§ Exercise prompt:
Scanning the entries below, copy every line that contains the word "Viewport".

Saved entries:
# # # # # # #
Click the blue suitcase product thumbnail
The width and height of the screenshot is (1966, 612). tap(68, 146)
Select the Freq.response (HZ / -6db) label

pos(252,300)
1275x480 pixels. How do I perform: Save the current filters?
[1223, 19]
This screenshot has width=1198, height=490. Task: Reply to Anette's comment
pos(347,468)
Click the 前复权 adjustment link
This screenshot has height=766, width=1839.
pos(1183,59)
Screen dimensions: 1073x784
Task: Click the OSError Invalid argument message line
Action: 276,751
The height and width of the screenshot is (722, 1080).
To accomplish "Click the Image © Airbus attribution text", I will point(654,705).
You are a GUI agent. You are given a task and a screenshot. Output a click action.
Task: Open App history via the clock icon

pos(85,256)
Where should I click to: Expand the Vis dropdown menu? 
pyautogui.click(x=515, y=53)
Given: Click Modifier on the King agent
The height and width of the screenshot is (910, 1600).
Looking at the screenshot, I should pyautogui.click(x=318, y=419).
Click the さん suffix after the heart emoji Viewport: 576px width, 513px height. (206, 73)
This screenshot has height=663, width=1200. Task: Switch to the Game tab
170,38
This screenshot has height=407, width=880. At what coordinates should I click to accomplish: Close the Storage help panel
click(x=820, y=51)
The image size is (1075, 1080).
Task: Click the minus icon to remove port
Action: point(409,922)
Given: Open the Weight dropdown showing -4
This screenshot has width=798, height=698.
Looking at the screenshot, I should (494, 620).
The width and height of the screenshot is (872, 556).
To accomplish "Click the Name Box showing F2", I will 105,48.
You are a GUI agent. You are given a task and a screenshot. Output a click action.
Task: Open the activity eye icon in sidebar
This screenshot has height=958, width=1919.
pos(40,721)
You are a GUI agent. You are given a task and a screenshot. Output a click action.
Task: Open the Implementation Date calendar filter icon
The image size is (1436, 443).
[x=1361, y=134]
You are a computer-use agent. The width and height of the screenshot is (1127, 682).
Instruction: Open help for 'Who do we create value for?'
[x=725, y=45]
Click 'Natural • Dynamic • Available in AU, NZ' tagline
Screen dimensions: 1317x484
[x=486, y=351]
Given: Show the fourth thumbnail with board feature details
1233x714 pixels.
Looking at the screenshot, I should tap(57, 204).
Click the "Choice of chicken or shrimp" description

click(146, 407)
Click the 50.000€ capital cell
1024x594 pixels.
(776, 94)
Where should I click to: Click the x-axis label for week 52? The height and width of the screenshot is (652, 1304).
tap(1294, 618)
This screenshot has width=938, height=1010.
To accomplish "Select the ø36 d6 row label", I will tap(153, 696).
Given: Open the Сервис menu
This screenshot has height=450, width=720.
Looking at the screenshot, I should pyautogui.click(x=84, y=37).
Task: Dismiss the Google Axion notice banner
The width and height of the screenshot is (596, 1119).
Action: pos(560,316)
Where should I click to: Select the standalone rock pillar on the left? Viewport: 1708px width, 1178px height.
# # # # # # #
§ Answer for this exercise:
Click the さん suffix after the heart emoji Viewport: 576px width, 513px height. (206, 73)
Where should I click to: Select the standalone rock pillar on the left? Viewport: 1708px width, 1178px height.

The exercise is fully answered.